The story of ‘Leda and the Swan’ is a Greek myth which is told in many variations.

According to one of them, Leda – a mortal queen, wife of the king of Sparta Tyndareus – was in the forest when Zeus spotted her and wanted to make love to her (or rape her). He transformed himself into a swan and landed next to her. They started playing and he seduced her. On the same night she also lay with her husband.
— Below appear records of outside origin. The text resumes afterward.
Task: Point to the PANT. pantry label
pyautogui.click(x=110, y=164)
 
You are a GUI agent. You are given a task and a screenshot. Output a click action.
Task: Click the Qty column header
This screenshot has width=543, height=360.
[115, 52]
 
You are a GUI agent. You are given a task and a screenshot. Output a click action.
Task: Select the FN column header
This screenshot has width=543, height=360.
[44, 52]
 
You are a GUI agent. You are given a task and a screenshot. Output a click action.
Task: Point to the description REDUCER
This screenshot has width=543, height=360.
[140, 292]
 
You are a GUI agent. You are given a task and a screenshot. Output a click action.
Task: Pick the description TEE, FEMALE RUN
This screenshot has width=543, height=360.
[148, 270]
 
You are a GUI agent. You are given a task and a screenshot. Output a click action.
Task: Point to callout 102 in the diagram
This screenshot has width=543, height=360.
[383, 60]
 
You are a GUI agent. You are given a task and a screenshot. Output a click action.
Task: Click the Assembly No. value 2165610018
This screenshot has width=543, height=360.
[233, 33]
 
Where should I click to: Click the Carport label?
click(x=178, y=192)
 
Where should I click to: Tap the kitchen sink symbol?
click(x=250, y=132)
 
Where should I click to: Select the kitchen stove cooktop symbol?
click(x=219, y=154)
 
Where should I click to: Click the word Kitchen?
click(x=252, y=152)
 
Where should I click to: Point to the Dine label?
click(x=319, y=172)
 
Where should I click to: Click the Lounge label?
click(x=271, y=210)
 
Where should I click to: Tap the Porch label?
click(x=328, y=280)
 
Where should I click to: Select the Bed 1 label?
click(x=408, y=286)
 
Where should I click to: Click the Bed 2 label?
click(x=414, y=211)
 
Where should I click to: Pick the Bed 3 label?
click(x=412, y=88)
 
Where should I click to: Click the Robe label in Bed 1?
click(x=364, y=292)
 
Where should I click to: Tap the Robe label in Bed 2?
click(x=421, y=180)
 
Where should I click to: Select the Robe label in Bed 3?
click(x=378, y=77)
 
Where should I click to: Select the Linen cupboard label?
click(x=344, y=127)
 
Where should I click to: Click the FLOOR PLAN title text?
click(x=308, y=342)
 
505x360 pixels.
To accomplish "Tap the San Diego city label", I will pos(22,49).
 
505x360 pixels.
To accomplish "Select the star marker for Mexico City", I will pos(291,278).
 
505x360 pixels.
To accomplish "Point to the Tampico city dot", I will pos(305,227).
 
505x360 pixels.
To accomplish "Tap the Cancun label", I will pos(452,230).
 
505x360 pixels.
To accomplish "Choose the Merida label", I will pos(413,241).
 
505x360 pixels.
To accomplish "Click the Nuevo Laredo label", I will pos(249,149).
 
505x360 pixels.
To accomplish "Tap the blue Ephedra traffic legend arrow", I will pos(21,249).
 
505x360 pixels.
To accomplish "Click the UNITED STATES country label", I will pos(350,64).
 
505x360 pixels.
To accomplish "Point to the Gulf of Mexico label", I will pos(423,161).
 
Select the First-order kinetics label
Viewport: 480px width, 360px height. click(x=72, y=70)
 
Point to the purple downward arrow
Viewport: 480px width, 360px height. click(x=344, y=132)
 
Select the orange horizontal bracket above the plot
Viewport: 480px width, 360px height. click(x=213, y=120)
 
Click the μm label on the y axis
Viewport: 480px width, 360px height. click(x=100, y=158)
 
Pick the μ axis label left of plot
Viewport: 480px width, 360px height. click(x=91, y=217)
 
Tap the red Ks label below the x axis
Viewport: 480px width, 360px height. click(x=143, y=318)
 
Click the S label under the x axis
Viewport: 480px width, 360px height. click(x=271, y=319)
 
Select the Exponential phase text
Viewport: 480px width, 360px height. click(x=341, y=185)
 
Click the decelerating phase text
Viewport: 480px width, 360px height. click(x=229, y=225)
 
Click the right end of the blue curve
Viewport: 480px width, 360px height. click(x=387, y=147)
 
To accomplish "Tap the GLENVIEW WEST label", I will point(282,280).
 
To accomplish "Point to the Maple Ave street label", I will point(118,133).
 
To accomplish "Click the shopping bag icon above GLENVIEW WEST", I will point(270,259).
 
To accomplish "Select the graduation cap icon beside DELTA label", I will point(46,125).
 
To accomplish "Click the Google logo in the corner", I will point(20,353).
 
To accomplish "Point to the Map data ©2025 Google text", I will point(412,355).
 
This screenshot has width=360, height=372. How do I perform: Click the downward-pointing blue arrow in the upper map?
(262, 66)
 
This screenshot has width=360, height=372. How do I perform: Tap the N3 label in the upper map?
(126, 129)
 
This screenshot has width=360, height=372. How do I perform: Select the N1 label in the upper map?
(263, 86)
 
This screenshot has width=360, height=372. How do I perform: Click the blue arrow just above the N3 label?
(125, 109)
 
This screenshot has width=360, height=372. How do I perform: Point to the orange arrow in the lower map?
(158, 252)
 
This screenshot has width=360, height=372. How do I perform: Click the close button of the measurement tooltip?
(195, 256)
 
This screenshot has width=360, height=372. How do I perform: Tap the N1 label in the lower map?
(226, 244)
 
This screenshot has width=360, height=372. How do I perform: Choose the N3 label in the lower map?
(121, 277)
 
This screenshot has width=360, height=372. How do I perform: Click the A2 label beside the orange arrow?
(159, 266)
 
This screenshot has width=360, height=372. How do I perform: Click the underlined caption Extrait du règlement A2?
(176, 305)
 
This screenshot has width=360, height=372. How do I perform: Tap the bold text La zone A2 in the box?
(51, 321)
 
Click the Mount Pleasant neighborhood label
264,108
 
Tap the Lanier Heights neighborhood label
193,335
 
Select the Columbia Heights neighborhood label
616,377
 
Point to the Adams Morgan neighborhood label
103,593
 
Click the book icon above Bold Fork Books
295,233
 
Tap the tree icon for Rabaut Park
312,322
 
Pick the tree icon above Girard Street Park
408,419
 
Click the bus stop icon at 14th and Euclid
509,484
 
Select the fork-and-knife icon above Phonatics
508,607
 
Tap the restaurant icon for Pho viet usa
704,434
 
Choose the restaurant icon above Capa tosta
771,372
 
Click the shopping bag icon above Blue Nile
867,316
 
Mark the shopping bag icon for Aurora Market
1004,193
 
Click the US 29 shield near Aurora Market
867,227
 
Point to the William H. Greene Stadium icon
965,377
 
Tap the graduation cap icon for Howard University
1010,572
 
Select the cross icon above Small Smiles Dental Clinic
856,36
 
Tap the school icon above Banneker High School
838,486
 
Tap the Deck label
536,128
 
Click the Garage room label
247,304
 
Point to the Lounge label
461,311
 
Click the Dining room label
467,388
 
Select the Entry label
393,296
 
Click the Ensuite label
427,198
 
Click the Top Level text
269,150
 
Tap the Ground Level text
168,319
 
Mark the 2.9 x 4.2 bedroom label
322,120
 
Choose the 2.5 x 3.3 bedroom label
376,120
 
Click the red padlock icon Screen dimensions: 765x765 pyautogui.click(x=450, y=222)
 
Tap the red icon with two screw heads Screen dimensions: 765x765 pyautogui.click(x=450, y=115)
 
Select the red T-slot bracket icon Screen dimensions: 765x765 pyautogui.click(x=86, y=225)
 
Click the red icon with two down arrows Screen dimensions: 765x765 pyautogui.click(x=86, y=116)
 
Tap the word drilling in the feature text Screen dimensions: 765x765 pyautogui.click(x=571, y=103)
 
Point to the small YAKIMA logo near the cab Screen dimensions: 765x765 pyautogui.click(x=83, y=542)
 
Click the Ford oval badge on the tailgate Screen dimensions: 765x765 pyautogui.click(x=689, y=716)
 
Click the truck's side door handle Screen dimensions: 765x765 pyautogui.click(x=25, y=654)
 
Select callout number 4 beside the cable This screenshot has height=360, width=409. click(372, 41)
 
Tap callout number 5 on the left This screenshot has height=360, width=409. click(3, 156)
As a result, Leda ‘hatched’ two eggs, from one egg she bore the twins Castor and Pollux (Polydeuces), the fomer being the son of Tyndareus and mortal, and the other being the son of Zeus and therefore immortal. They are known as the Gemini (‘Twins’), the famous constellation, star sign. Through their love for each other, they both eventually became the immortal-mortals.
From the other egg she bore Clytemnestra, famous for becoming the wife of king Agamemnon, and Helen of Troy. No more is needed to say about the importance of these two women in the narrative of the dawn of the western civilization.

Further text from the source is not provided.